On a personal level, Craig said he would look back fondly on the number of lifesavers he has helped nurture from nippers to senior members and valuable members of the community.
“Whether it be coaching children or taking them on leadership camps and things like that, that’s always been an enjoyable part of my role,” he said.
“It’s always pleasing to see those kids go on and achieve their goals, just seeing them develop. And they’re the kids that come back 20 years later and still say hello.”
Craig said his parents’ heavy involvement in Elliott Heads Surf Life Saving Club and Surf Life Saving Queensland meant it had been a natural progression for, firstly he and his brother, then his wife and children to be involved.
He and his wife Kristine are life members of the Elliott Heads club, as are his late father Robert and his mother Shirley, and his brother Brett while his son Kobi, daughter Baylee, sister-in-law Rebecca and nieces Mia and Evie are also members of the club and lifesaving movement.
Craig said the friendships gained during his time in lifesaving, and the opportunity to participate in such an iconic movement, were significant factors in his lifelong devotion to the service.
“The movement allows you to provide a community service by doing your patrols and getting all your (rescue) awards and things like that, but it’s also a sport at the same time,” he said.
“I don’t think there are any other organisations that can profess to be a sport and a public safety service.
“I think it’s also just the lifestyle and the love of the beach for me.
“And I don’t know what it is, or what we do well, but it seems that people, through nippers and lifesaving, turn out to be good citizens as well.”
Craig says technological advances revolutionise lifesaving service
Craig said lifesaving had changed dramatically since he began volunteering for beach patrols as a 17-year-old, mostly due to the advances made in technology.
He said digital radio communications meant officers on patrol could now contact anyone within their region, or indeed throughout Queensland, immediately if required compared to radios operating only within line of sight for much of his career.

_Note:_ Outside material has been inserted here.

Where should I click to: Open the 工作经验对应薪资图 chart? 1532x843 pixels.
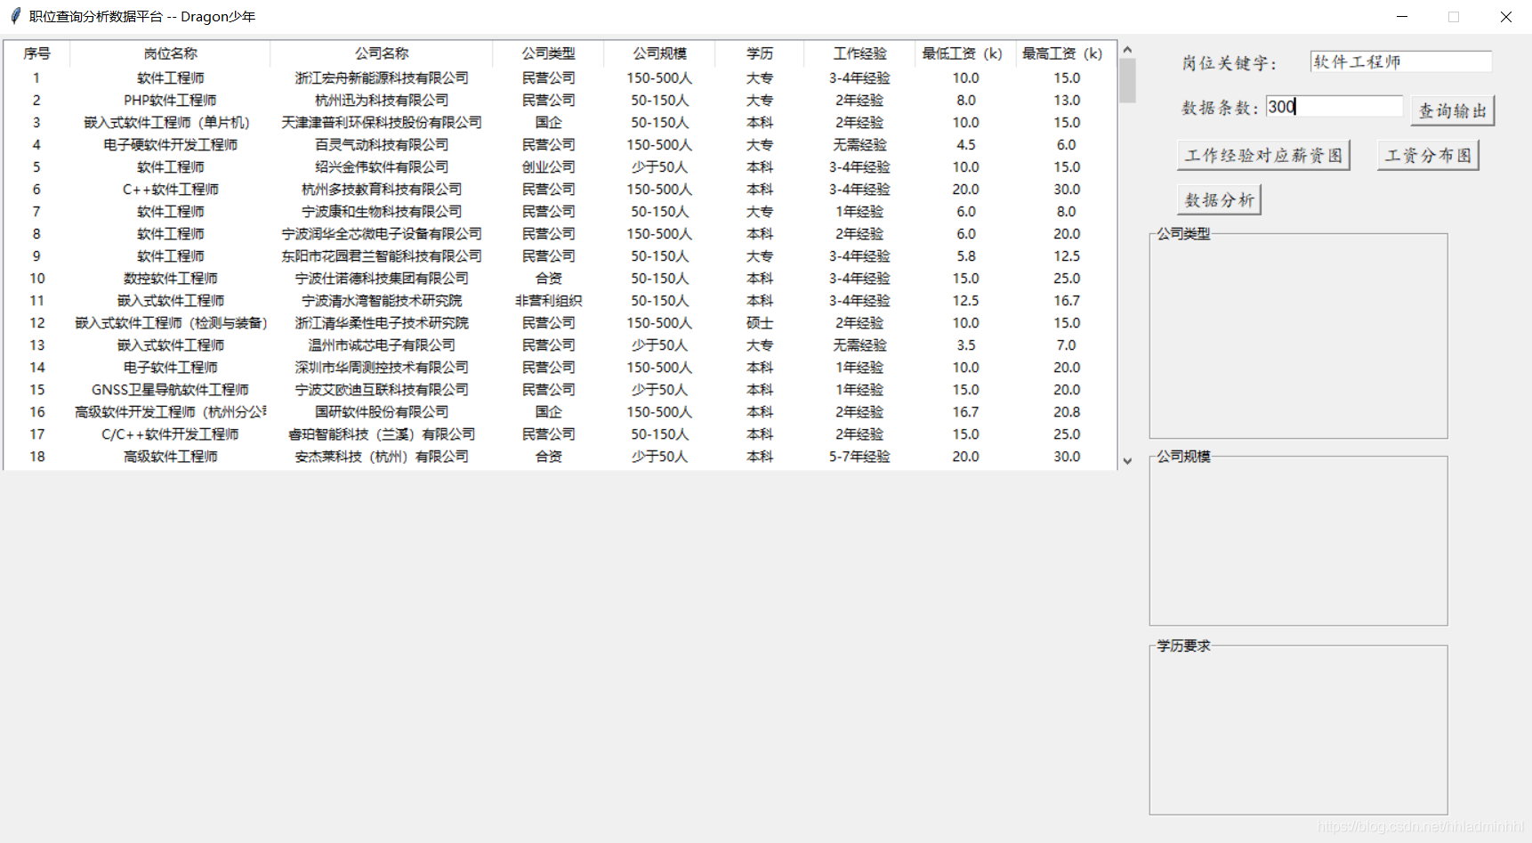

Craig said the provision of beach surveillance cameras, online training, and logging of statistics via electronic devices all helped deliver a faster and more effective lifesaving service, along with other advancements.
“Even things like trailers and ATVs to carry the gear down to the beach,” he said.
“We’d carry it all by hand and it’d take you 45 minutes to set the beach up because you’re going backwards and forwards carrying flags and poles and even carrying the IRB (inflatable rescue boat) on to the beach physically.
“And there were no such things as jet skis which are so easy to use. They can be used by one person rather than needing two people for the IRB.”
Craig believes the use of drones will be the next thing to revolutionise the lifesaving movement.
“We’re already using them to look for crocodiles and sharks (but maybe) they can even be used to rescue somebody or drop lifesaving equipment to somebody – it will be amazing to see,” he said.
“We won’t need lifesavers soon – just someone sitting up in the clubhouse with a remote control!”
Craig said aside from his beach and surf reports he is not employed at present but that does not mean he is not busy.
On the surf lifesaving competition front Craig is as busy as ever as a coach and competition, having not long returned from the junior state championships, with the Queensland Senior and Masters State Championships in Tugun this weekend and the Australian championships on the Sunshine Coast from April 16-24.
He is also focused on next year when, as head coach of the Australian Youth team, he is scheduled to take his charges to the world championships in Italy – although he concedes it is far from certain that the event will go ahead.
Given the busy competition calendar, Craig said he is happy to wait until the middle of the year before finding new employment but, although he has had a couple of low-key approaches about work, does not yet know what that work might be.
One thing Craig is sure of, surf lifesaving will always be a key element in his life.
“I don’t see me ever not being in the surf club, it’s part of my lifestyle now,” he said.